Народ почитал Генриха Ипполитовича за незамысловатость сюжета, пресса прислушивалась к мнению народа, власти отдавали должное международному признанию живописца: Семирадский был членом всех мыслимых и немыслимых ассоциаций и гильдий, кавалером многочисленных наград, включая французский орден Почетного легиона, и состоял действительным или почетным членом всех уважаемых европейских академий искусств. Не любили его только молодые соратники по цеху, успех живописи Семирадского указывал на живучесть не однажды обруганного и осмеянного ими академизма, от которого, как им казалось, скоро отвернутся и публика, и заказчики, и коллекционеры.

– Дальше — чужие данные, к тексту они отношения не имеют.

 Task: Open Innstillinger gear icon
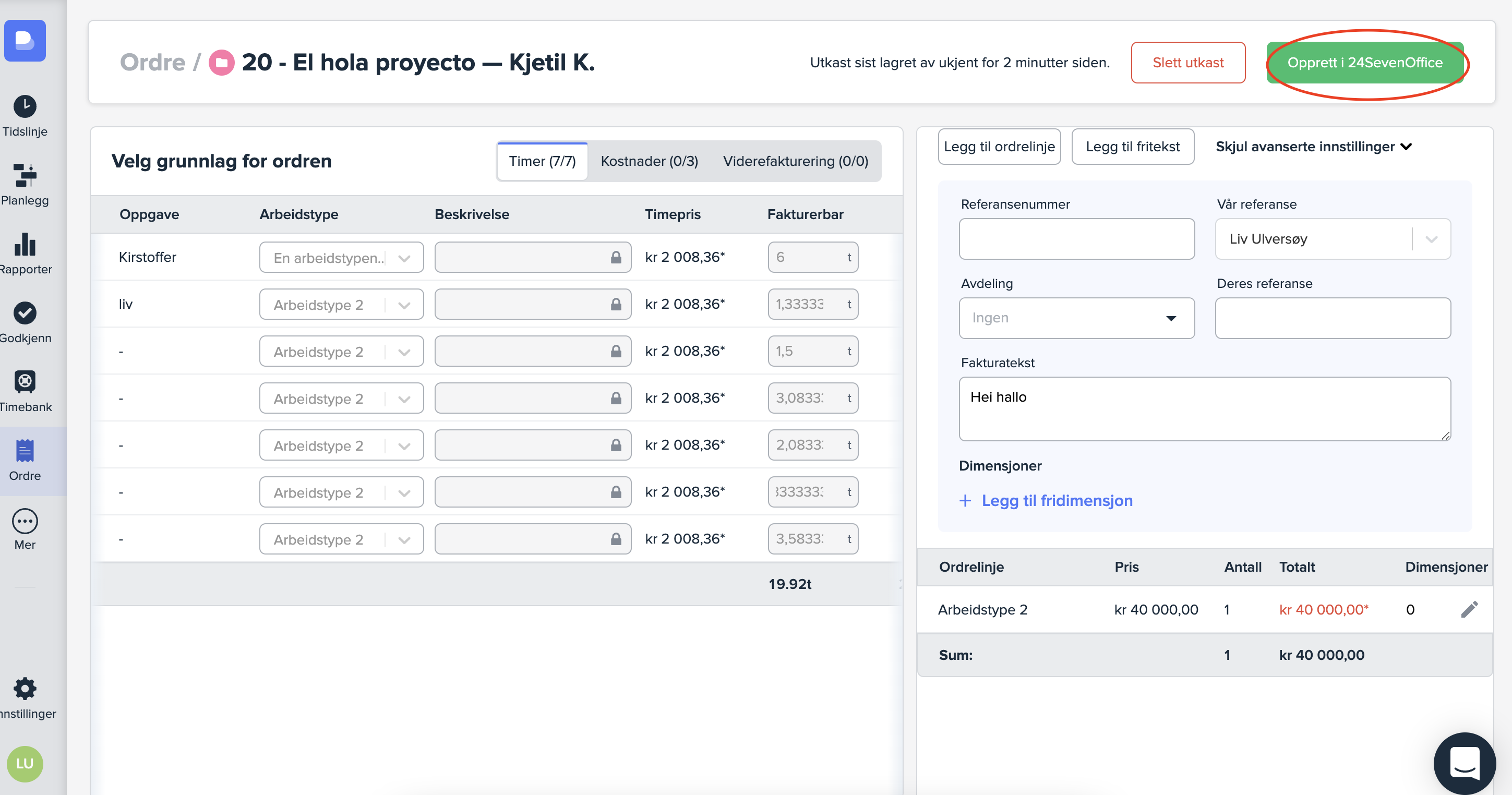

Генрих Ипполитович отвечал на это взаимностью. Как-то в его римской мастерской появился Илья Репин.
Я привез Вам поклон от товарищей.
Каких товарищей?
Да Ваших соучеников по Академии: Поленова, Максимова, Савицкого
Они мне не товарищи! сухо перебил Семирадский, и не стал долее задерживать Илью Ефимовича.
Однажды в стенах Академии художеств появился худенький тщедушный юноша, замкнутый и неуверенный в себе. Возможно, события в Польше разгром царскими войсками польского восстания 1863-1864 годов не давали Хенрыку (так его звали родные) чувствовать себя непринужденно среди русских учеников. К тому времени он уже окончил физико-математический факультет Харьковского университета и защитил диссертацию Об инстинктах насекомых. Но ученой карьере он предпочел Петербург
Скоро Семирадский выделился своими работами, и из вольных слушателей его перевели в академисты. В течение четырех лет Генрих был награжден пятью серебряными медалями и несколькими денежными премиями за исполненные черным карандашом эскизы на заданные темы: `Избиение младенцев`, `Сошествие Спасителя во ад` и `Гибель Содома`. В 1868 году, за написанную по конкурсной программе картину: `Диоген разбивает свою чашу`, была присуждена ему малая золотая медаль, а еще через два года большая золотая медаль, звание художника первой степени и право на шестилетнее пенсионерство за границей. Приехав в Рим, он снял мастерскую вблизи знаменитой испанской лестницы места постоя молодых натурщиц и натурщиков, удивительно красочных и нарядных. Здесь же шла бойкая торговля цветами. Их упоительный запах насыщал воздух, и все под римским солнцем выглядело для него, как сказка
На самом деле, Генрих Ипполитович умел и любил принимать гостей. В течение многих лет польская колония живописцев собиралась в его знаменитом доме, где гостеприимство и радушие хозяев позволяло бедным художникам по-настоящему ощутить тепло родины. Дом Семирадского действительно походил на полную чашу. Решив навсегда остаться в Италии, он построил на виа Гаэта мраморное палаццо в греко-римском стиле и сам спроектировал интерьеры. Чудесный сад с диковинными деревьями и цветами, выращенными хозяином, и мастерская с персидскими коврами, восточными тканями, тигровыми шкурами и антикварной мебелью вызывала восхищение и зависть многих. Но ведь только так должна жить семья преуспевающего мастера европейского масштаба! К тому времени он обвенчался со своей кузиной, молоденькой Марией Прушиньской. Это провинциальная девушка оказалась доброй хозяйкой. Она сумела свить в непривычном для нее Палаццо уютное семейное гнездышко и родить Генриху Ипполитовичу дочь и троих сыновей.
Выставив Репина, Семирадский удалился в мастерскую, погрузившись в тяжелое раздумье. Работать в этот день он уже не мог. Да по какому праву эти прожигатели жизни обвиняют его, отца четверых детей, в работе ради денег. С каждой новой работой, новые гнусности полячишко кует деньгу! Он забыл об искусстве и о товариществе! А кто, не жалея драгоценного времени, подыскивал здесь мастерские и жилье для будущих пенсионеров Академии? А кто, скажите, устраивал им заказы, когда они тут, пропив или проиграв свои жалкие пенсии, умирали с голоду? Если послушать этих диогенов, то выйдет, что настоящий художник должен жить в бочке. Нет, мои дорогие, все, к чему человек стремится и чего добивается, имеет свою цену, и ее надо платить!